Michelle Obama visits campus
For her first speaking engagement outside the United States since leaving the White House, former first lady Michelle Obama visited Ryerson University’s Mattamy Athletic Centre to discuss empowerment, equity, and advancing women and girls to change the world.
The November 28 event, titled “The Economics of Equality: Advancing Women & Girls to Change the World” and presented by the Economic Club of Canada and Plan International Canada, saw Obama participate in an onstage with Economic Club CEO Rhiannon Traill. And though the current president was not mentioned by name, those who attended felt the event was a powerful rejoinder to the prevailing national mood.

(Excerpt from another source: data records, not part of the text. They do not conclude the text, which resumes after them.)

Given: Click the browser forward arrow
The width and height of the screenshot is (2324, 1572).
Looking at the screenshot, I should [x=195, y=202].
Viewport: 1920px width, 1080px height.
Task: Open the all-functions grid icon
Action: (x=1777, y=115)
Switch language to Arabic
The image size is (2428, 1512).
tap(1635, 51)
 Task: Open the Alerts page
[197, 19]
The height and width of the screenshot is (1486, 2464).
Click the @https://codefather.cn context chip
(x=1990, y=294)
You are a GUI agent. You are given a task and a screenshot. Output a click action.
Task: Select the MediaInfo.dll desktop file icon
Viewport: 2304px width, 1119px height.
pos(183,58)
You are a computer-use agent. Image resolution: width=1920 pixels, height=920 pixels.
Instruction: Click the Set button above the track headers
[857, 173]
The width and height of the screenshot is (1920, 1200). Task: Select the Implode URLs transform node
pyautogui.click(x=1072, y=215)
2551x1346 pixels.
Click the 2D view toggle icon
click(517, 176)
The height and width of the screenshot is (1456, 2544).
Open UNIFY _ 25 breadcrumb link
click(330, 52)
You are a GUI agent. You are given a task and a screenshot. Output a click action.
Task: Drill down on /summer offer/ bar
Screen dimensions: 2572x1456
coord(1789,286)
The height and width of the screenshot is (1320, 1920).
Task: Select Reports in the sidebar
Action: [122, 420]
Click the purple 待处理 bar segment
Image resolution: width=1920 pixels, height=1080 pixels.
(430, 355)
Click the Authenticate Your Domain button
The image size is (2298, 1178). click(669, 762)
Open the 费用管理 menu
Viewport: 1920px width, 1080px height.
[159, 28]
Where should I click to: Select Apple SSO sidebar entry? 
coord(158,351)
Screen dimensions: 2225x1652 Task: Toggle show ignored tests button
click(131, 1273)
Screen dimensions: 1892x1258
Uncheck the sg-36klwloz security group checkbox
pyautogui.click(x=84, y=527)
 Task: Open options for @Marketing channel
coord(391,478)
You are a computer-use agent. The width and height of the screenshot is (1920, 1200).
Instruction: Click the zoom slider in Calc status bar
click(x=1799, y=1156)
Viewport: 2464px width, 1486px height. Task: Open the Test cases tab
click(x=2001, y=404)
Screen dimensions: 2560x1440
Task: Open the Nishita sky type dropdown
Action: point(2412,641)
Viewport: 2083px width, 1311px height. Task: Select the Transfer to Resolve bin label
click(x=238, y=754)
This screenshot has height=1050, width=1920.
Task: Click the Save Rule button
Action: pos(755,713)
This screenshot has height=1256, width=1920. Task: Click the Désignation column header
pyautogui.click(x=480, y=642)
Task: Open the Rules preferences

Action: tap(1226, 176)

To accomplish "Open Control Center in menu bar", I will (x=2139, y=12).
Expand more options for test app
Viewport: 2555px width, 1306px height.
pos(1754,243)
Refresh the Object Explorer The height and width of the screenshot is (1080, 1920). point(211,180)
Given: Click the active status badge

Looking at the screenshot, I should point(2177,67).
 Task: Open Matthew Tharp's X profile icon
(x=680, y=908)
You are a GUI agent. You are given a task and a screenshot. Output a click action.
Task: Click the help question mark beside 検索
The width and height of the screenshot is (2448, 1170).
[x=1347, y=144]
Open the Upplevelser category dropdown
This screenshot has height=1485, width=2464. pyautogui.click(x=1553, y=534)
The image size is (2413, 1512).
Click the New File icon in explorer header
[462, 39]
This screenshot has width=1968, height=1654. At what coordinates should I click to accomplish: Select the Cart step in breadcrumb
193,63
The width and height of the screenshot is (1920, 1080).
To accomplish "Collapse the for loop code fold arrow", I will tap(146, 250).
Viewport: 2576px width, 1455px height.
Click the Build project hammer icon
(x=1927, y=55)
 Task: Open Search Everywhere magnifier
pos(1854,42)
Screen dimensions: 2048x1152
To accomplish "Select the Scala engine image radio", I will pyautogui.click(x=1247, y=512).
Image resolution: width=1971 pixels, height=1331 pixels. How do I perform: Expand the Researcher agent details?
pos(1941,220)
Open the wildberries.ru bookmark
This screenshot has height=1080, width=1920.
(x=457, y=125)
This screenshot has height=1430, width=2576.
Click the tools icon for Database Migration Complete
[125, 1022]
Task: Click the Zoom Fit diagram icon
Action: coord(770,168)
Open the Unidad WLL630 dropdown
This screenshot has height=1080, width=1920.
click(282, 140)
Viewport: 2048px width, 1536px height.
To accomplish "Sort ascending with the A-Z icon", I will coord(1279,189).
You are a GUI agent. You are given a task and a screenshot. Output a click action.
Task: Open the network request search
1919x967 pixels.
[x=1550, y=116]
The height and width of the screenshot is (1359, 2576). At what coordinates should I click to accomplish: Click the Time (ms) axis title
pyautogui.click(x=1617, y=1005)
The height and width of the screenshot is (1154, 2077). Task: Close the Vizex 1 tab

“One of the key points to come out was how to act in the current political climate,” said Victoria Morton, media production ’17 graduate and student representative on the Ryerson Board of Governors. “My favourite part was when she talked about how to handle someone who doesn’t like you. Her advice was: ask a question to them. I thought that was really inspiring, because it’s so hard to show empathy for those that don’t like us. Michelle Obama said, ‘My advice is to ask what happened to them.’ It’s an important takeaway.”
The event’s theme of empowerment was underlined by the choice of interviewer. “Equally inspiring to seeing Michelle Obama was seeing her interviewed Rhiannon Traill—a Ryerson grad and president of the Economic Club of Canada,” said Morton. “Seeing onstage Michelle Obama—who’s obviously an incredibly strong, intelligent female—in conversation with a Ryerson grad who’s also an incredibly strong, intelligent female brought the whole event close to home.”
Ryerson president Mohamed Lachemi took the opportunity to introduce the former first lady to Ryerson student external,Khin Yadanar Phyu. “Khin comes to Ryerson from Myanmar through the World University Service of Canada’s Student Refugee Program—proof that education can change the world,” said Lachemi. “Michelle Obama encouraged Khin to be a role model for her Rohingya people. The international community has labelled the Rohingya as the ‘most persecuted minority in the world.’ Unfortunately, the international community has failed the Rohingya people in the current crisis.”